L'AIE met en garde que la sécurité énergétique mondiale est menacée si le flux de pétrole dans le détroit d'Ormuz ne reprend pas
JAKARTA - La sécurité énergétique mondiale est menacée si le flux de pétrole par le détroit d’Ormuz ne s’intensifie pas dans les semaines à venir, a déclaré le directeur exécutif de l’Agence internationale de l’énergie (AIE), Fatih Birol.
Arab News a cité vendredi 17 juillet, citant Birol lors d’un événement du Council on Foreign Relations, jeudi.
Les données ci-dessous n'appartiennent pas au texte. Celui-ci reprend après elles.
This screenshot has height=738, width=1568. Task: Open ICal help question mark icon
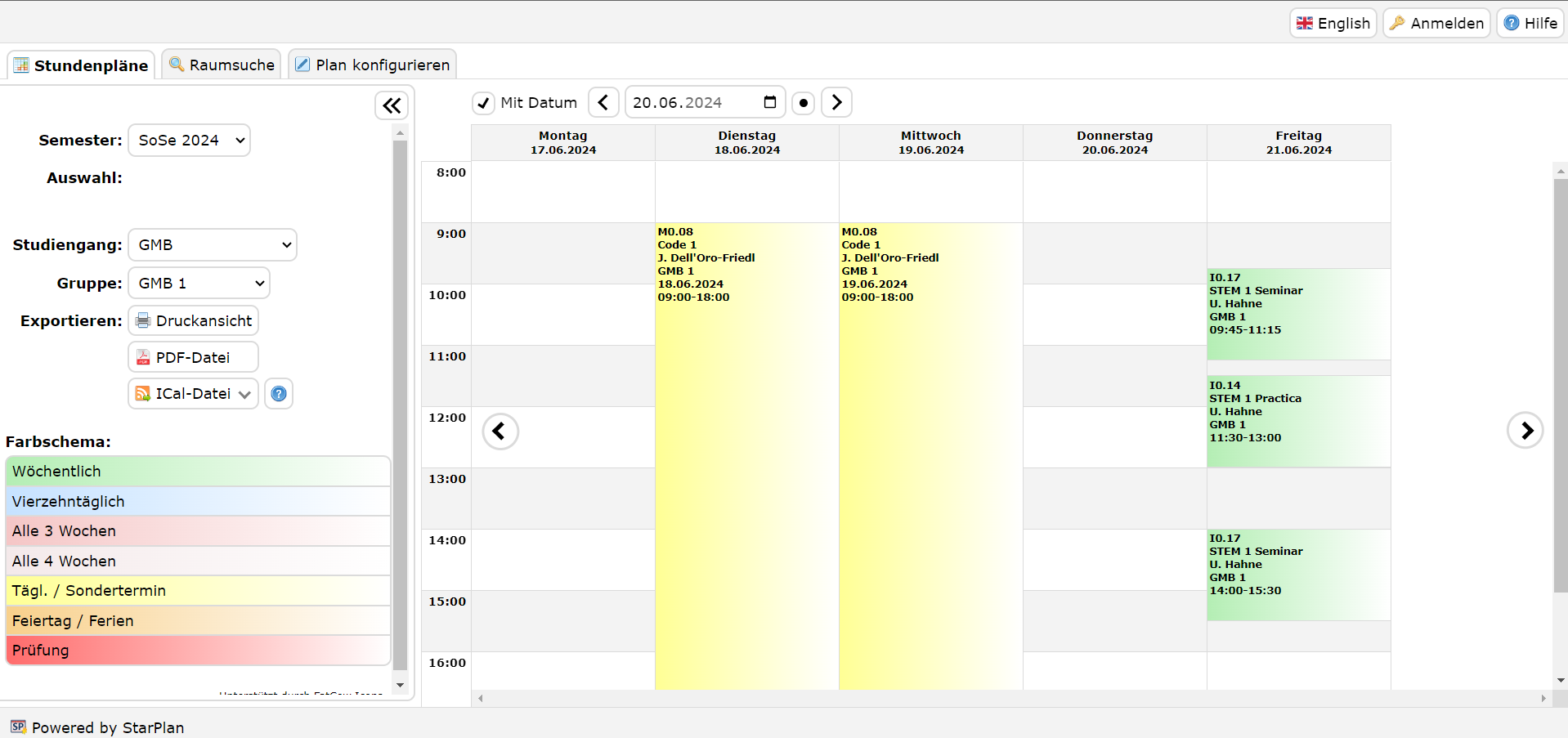(279, 394)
Il a déclaré que le monde devait s’inquiéter si la situation ne s’etait pas ameliorée rapidement.
« La sécurité pétrolière reste une question importante. Nous devons nous inquiéter, et je m’inquiète, si la situation ne s’améliore pas dans les semaines à venir », a déclaré Birol.
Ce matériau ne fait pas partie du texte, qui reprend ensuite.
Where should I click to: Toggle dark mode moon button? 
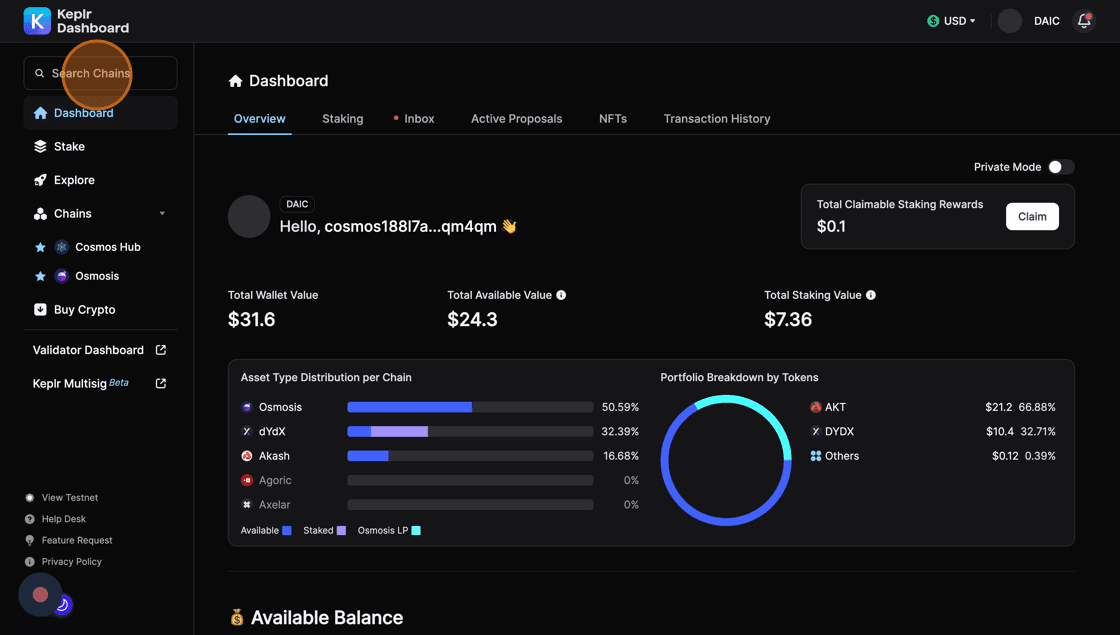tap(62, 604)
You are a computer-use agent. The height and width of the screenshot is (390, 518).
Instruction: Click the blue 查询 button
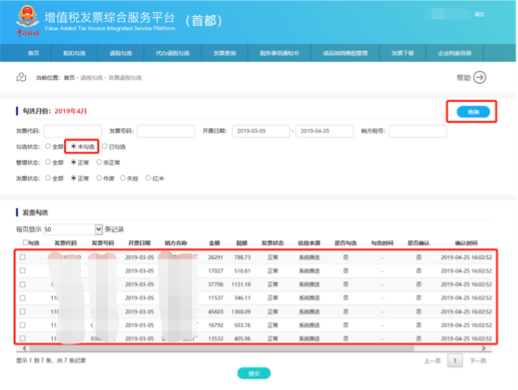(473, 112)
Le détroit d'Ormuz est un étroit passage maritime entre l'Iran et l'Oman. Dans des conditions normales, environ un cinquième des livraisons d'énergie mondiales transitent par ce chemin.
Cependant, la plupart du trafic par le détroit a été entravé depuis le début du conflit le 28 février, après que les États-Unis et Israël ont attaqué l'Iran.
Les prix de l'énergie ont fortement augmenté. Cependant, un certain nombre de facteurs empêchent encore la hausse d'être plus élevée.
La Chine avait plus de 1 milliard de barils de réserves de pétrole avant la guerre. L’utilisation de véhicules électriques et de transports publics a également aidé le pays à réduire ses besoins en pétrole.
La pression des prix a également été atténuée par le relâchement de réserves pétrolières jusqu'à 400 millions de barils coordonné par l'AIE.
Cependant, Birol a dit que les facteurs qui ont freiné la hausse des prix ne pouvaient pas durer éternellement. Il avait auparavant qualifié la guerre iranienne de la pire perturbation énergétique de l’histoire.
L'augmentation de la production aux États-Unis a également contribué à réduire la pression sur l'offre. Ce pays est le plus grand producteur mondial de pétrole et de gaz.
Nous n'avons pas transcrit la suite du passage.